There are people who feel comfortable going to concerts and sporting event, yet have no desire to return to their offices.
Nor is it just about feeling safe. There are also people who feel comfortable going to concerts and sporting events, yet have no desire to return to their offices because they feel they can continue to be just as productive at home, Lewis added.
Indeed, over a third (35%) of U.S. workers would accept a reduction in salary if it meant they could permanently work from home on a full-time basis, according to a survey of 540 people conducted by SHRM earlier this year.

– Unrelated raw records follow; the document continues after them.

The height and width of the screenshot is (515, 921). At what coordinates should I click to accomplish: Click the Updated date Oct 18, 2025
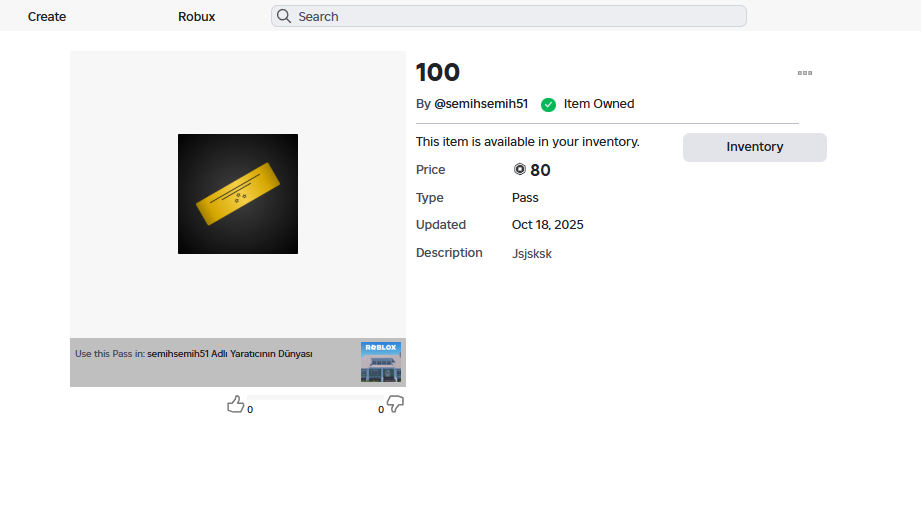(547, 225)
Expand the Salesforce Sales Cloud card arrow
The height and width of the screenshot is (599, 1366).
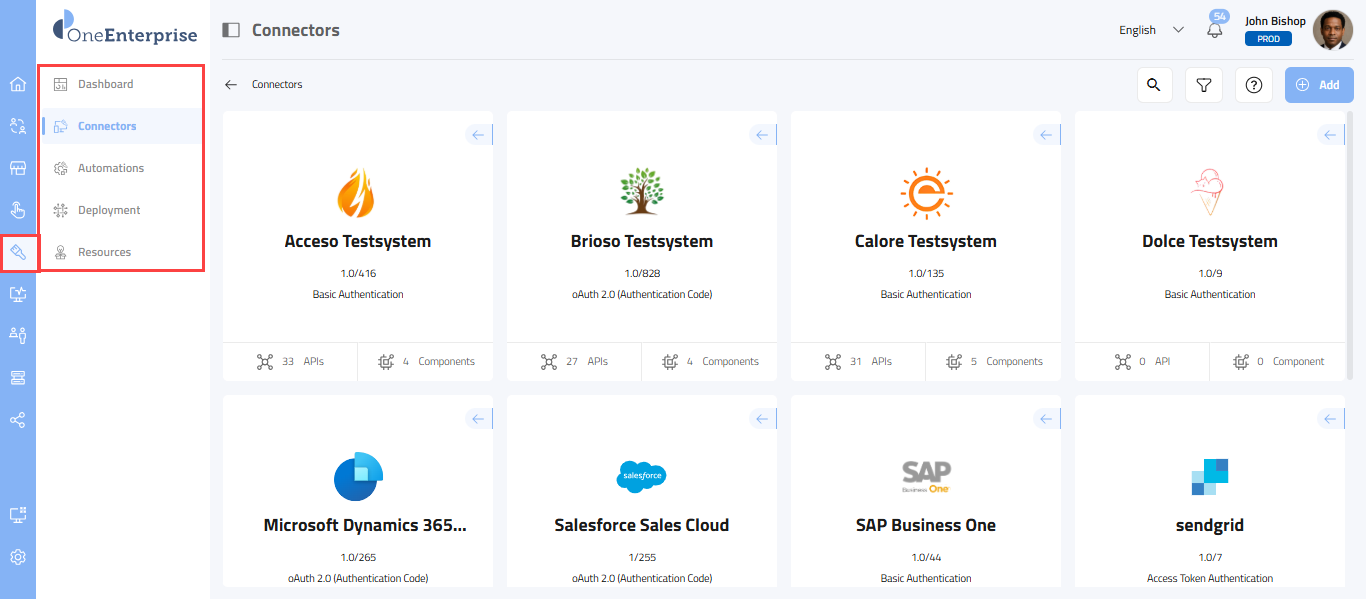pyautogui.click(x=763, y=419)
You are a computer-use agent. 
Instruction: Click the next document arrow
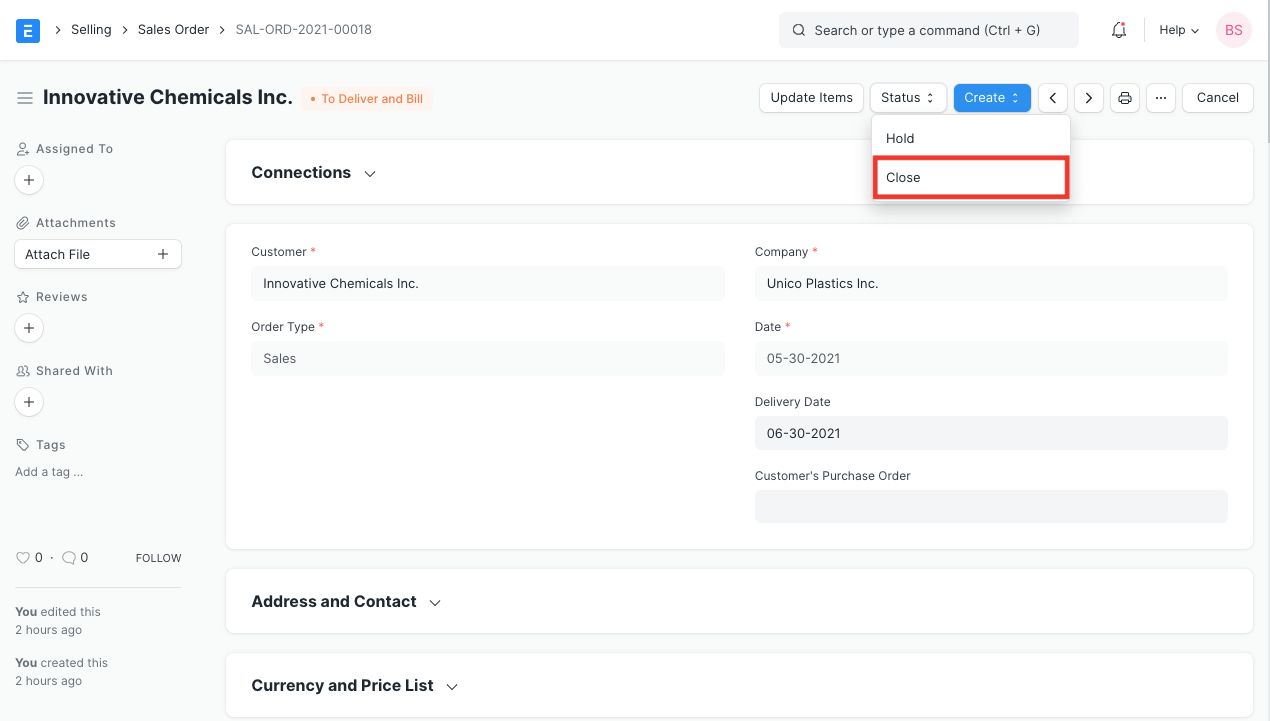coord(1088,97)
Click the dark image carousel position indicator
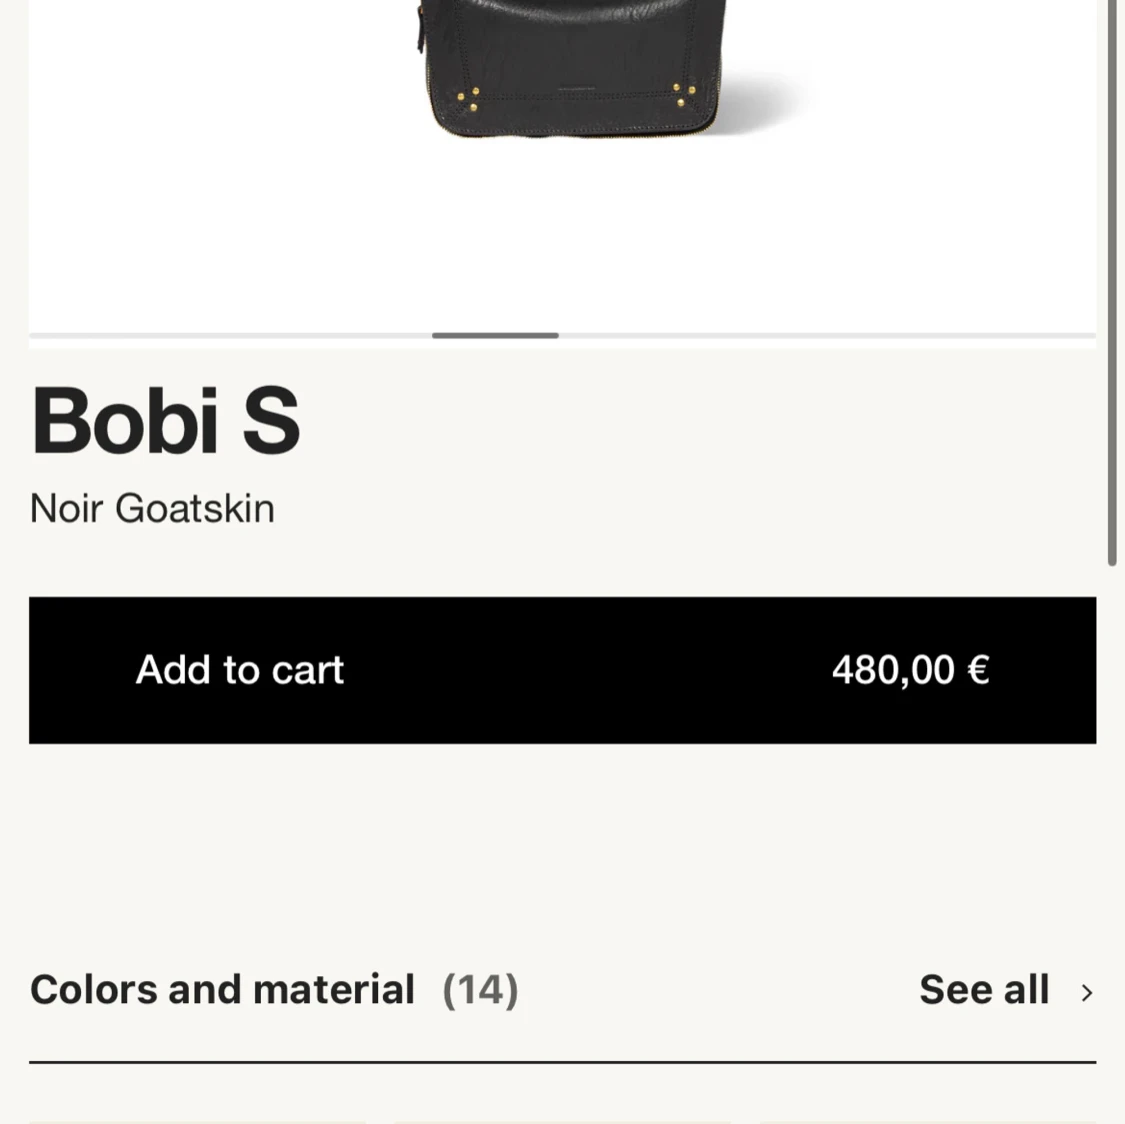This screenshot has width=1125, height=1124. point(495,336)
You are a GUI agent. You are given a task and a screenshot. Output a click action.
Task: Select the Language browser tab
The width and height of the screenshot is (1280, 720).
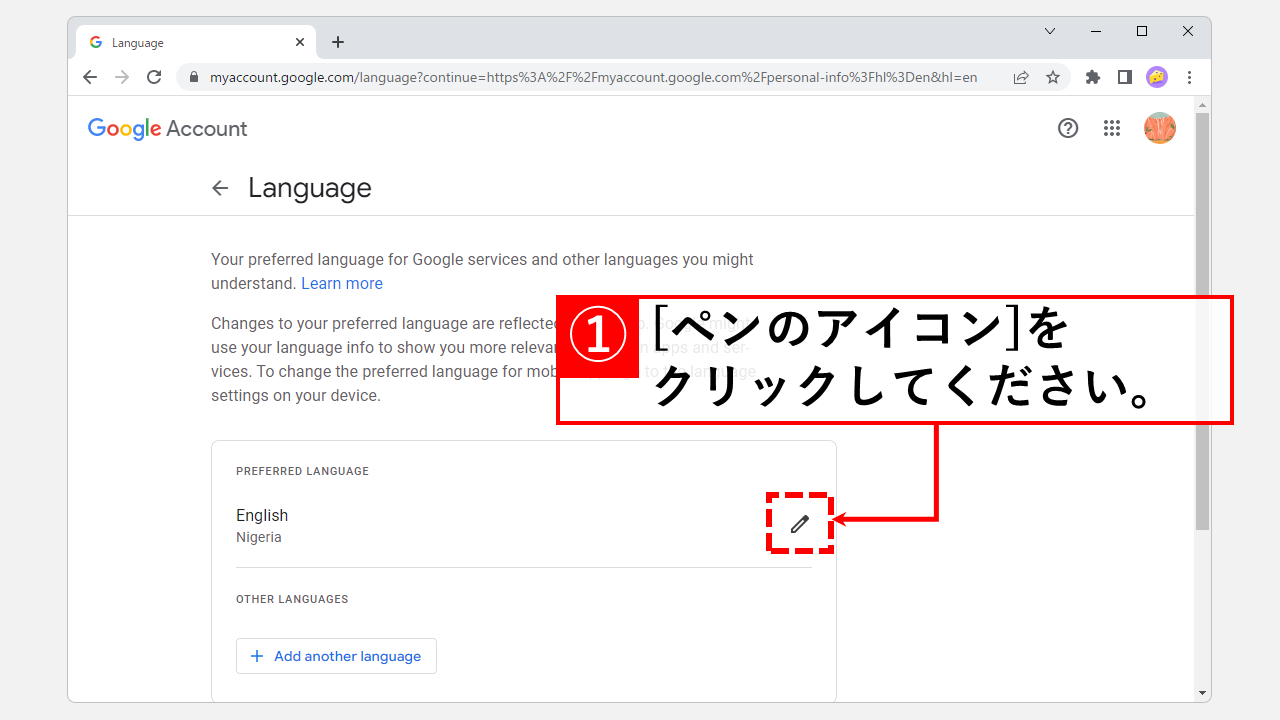190,42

“A lot of employers who were reluctant to provide telecommuting options at the beginning of the pandemic have found that employees are actually more productive at home than they were at work,” Jessup told MarketWatch.
Not everyone, however, is being so cautious or offering perks. Jamie Dimon, chairman and Chief Executive Officer of JPMorgan Chase
told The Wall Street Journal CEO Council told this week that he hoped to have 50% of U.S.-based employees returning to work in some form by July.
“I’m about to cancel all my Zoom meetings,” he said. “I’m done with it.”
“We want people back to work, and my view is that sometime in September/October it will look just like it did before, and everyone is going to be happy with it,” Dimon said. “And, yes, the commute, you know people don’t like commuting, but so what.”
Few major companies are prepared to make such bold, if not provocative, statements. They are, instead, seeing how the rollout of the vaccinations go first, and assess how that affects people’s thinking.
In fact, 27% of companies haven’t yet committed to a specific return-to-work arrangement, a recent survey of 55 human-resources leaders and “return-to-workplace decision makers” found.
Workers may be holding out for the biggest perk of all: a hybrid home/office arrangement. Indeed, hybrid arrangements that mix in-office and remote work are the clear frontrunner for companies so far, according to the survey, conducted by independent media organization Reset Work.
Some 63% of companies favor a hybrid home/office model versus 6% of companies that plan to be fully remote.
Most companies appear to realize that they will have to offer a compromise. Some 63% of companies favor a hybrid model compared to just 6% of companies that plan to be fully remote, and 4% that plan to return to the office full-time, the survey found.
Not everyone will have a choice. After working from the office 2 days a week and from home for the other 3 days, Jennifer Jarquin, 25, woke up last Monday morning with a mix of anxiety and excitement — the kind she last recalled experiencing on the first day of school every year.
But instead of ripping tags off new school supplies, she buckled her seatbelt and began her drive to work at a civil engineering firm in Las Vegas to once again — to commute 5 days a week.
She is resigned to going back to work full time. Her employer told staff that people could elect to work from home, but they would have to take a pay cut. “It’s fair,” Jarquin said, “and it makes sense from the business perspective.”
There were, alas, no “back-to-the-office” perks for her.